• **Exercise prompt**
From the line containing "This screenshot has width=1204, height=1004." onward, retype each line of the entries below exactly, last line included.
----
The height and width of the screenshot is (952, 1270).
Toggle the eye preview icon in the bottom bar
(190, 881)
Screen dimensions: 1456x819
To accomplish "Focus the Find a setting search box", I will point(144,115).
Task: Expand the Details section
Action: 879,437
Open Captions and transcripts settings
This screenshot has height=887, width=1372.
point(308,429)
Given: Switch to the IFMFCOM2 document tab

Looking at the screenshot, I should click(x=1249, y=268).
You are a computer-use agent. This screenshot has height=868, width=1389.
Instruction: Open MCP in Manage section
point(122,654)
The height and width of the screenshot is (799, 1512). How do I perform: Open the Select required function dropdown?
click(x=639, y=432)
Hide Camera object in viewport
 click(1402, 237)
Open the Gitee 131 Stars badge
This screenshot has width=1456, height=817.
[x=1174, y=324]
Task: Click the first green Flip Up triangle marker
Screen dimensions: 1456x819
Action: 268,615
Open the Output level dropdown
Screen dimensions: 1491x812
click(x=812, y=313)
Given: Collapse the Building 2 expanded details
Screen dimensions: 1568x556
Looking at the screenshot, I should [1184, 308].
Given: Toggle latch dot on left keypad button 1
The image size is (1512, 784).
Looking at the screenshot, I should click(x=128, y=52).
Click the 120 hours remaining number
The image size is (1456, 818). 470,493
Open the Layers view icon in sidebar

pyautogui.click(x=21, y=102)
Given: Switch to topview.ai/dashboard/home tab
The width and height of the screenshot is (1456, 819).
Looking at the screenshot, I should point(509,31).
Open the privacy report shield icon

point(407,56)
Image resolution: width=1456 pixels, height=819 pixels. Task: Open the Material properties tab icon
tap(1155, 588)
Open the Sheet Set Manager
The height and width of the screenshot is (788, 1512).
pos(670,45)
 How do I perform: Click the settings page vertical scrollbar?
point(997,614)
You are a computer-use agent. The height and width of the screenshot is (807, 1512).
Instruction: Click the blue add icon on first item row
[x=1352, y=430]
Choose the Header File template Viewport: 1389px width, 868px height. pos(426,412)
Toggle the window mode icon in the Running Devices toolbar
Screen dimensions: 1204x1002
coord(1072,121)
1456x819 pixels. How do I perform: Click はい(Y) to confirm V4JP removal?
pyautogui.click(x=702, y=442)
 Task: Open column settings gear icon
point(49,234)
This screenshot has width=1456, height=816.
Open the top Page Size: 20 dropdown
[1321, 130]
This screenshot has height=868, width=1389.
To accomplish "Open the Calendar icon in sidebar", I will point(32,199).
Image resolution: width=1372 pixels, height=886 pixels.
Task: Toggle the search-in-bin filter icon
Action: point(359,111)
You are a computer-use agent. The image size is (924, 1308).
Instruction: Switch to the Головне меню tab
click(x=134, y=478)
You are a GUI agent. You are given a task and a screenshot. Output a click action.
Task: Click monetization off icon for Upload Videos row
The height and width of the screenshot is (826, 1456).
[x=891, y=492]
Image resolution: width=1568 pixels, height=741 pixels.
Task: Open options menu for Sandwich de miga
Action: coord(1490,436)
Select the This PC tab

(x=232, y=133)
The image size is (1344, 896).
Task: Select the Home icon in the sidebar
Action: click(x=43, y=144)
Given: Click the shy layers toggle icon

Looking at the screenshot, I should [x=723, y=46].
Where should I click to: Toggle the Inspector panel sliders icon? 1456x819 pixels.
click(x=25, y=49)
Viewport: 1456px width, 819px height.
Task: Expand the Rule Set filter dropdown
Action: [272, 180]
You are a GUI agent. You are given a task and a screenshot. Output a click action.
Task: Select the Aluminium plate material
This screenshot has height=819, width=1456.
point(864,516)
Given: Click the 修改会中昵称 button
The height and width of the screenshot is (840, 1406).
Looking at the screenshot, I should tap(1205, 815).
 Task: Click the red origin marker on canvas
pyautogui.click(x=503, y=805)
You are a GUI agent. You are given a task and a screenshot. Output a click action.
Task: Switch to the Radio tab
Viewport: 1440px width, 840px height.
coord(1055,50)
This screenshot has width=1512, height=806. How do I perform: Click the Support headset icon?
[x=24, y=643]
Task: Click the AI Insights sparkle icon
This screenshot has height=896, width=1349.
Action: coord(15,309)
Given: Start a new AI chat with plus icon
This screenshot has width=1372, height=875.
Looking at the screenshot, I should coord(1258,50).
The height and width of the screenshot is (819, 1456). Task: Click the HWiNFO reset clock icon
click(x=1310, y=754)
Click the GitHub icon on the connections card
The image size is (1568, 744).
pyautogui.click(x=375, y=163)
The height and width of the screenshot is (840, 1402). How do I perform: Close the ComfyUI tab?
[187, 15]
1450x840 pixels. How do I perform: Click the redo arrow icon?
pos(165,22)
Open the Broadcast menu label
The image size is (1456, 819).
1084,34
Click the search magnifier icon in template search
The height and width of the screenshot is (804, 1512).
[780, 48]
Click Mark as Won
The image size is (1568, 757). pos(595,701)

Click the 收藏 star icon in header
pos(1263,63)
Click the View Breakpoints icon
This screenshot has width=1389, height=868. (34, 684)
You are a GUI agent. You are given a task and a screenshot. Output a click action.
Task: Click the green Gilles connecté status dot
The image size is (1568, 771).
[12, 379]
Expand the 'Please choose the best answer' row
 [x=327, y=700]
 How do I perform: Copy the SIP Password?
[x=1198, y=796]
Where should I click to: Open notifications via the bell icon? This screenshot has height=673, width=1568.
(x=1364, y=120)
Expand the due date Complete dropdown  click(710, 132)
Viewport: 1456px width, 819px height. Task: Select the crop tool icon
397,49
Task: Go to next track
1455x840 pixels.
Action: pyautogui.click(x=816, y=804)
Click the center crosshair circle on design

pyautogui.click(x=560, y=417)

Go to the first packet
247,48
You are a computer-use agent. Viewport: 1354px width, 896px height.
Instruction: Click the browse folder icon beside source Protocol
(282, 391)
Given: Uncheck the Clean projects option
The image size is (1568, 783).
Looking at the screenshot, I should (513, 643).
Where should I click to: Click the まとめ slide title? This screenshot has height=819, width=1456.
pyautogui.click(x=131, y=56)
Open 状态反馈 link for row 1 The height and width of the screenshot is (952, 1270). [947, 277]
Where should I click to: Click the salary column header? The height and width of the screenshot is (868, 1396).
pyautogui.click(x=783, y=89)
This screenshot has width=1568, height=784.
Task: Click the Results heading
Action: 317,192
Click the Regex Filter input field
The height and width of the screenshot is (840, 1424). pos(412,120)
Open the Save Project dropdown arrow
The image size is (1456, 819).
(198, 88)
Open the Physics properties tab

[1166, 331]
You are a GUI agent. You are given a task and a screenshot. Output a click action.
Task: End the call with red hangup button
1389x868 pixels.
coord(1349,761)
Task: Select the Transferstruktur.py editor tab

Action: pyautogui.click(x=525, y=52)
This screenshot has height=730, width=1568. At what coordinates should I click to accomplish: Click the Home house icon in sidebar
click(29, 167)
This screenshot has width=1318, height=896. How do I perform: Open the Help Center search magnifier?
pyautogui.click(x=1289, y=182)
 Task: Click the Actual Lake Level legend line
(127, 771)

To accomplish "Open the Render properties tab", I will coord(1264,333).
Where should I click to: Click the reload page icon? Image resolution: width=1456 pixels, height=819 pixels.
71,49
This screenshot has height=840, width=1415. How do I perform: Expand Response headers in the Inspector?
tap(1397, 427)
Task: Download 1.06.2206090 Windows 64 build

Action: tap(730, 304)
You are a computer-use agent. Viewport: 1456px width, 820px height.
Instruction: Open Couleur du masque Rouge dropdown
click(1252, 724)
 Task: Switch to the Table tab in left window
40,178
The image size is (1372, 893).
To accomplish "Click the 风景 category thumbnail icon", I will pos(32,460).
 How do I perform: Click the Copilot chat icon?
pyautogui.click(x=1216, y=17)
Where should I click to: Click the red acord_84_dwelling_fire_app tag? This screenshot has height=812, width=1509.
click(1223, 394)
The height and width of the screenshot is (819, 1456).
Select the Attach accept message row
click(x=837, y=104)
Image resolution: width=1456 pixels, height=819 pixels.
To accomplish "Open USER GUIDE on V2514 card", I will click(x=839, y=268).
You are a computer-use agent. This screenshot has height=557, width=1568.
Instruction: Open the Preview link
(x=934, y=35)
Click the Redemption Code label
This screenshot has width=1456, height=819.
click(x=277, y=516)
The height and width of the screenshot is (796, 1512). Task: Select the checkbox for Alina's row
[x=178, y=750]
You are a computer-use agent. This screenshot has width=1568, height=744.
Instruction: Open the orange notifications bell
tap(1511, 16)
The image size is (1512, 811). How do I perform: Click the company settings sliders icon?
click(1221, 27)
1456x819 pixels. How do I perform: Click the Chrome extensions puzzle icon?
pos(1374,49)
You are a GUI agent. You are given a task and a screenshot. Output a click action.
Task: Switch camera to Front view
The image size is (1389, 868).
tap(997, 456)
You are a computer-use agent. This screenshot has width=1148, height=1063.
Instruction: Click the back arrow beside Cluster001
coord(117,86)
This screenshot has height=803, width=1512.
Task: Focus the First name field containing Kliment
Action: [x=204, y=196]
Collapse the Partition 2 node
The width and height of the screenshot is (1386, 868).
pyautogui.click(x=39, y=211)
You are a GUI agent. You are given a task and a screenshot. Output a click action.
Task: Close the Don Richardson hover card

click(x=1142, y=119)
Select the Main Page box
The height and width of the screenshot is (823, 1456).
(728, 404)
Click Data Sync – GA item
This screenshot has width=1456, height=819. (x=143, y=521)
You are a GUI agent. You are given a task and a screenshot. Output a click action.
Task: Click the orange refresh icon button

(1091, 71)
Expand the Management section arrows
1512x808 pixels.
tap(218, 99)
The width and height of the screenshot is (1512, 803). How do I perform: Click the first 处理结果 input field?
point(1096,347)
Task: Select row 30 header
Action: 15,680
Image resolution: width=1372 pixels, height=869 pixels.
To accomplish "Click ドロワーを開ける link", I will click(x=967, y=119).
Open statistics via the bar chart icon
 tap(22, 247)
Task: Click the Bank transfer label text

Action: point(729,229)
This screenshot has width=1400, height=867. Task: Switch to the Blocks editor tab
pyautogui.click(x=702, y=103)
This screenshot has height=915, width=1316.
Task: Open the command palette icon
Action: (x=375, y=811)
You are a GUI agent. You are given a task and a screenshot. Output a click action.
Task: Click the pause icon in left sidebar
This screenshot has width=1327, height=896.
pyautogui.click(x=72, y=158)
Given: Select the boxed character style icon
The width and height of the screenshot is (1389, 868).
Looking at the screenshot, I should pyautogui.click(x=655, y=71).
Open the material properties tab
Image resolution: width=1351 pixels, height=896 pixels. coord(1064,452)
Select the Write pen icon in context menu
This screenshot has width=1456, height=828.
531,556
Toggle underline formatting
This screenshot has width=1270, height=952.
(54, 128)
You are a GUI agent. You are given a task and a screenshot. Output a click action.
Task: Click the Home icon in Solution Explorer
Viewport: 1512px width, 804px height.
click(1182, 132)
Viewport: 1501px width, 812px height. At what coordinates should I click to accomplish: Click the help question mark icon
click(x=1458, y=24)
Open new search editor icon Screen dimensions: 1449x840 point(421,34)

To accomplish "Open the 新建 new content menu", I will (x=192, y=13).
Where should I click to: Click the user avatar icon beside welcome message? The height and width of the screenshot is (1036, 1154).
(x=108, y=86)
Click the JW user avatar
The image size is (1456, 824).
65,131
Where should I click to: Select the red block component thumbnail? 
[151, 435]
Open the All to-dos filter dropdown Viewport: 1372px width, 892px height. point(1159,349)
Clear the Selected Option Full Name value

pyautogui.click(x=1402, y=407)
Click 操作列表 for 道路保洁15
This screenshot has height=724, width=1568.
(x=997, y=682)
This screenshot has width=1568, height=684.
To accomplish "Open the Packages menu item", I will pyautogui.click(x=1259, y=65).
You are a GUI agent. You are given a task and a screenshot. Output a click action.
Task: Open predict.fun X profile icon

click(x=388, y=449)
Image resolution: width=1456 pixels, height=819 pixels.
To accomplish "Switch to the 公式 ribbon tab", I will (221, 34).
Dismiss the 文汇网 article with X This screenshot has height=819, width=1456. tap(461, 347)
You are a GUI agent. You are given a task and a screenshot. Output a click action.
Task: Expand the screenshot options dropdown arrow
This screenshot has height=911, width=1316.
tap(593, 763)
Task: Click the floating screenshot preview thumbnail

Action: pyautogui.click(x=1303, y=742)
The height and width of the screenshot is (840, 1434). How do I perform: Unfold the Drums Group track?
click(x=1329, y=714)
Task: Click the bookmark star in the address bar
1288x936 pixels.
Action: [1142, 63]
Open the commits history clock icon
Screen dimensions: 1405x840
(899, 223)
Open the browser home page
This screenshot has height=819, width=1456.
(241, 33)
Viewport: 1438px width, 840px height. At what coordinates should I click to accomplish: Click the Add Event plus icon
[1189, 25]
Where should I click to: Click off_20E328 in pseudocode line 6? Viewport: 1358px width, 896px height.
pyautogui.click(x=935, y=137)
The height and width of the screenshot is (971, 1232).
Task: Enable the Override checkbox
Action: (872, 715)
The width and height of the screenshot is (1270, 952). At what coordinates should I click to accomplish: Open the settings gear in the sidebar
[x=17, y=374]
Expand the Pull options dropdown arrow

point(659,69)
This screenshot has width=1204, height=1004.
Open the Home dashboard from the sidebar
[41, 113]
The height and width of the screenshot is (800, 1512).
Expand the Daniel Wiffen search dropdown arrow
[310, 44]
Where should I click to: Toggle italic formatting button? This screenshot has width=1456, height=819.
----
• **Written answer**
This screenshot has width=1204, height=1004.
Open the Home dashboard from the sidebar
[41, 113]
The height and width of the screenshot is (800, 1512).
Expand the Daniel Wiffen search dropdown arrow
[310, 44]
Where should I click to: Toggle italic formatting button? This screenshot has width=1456, height=819.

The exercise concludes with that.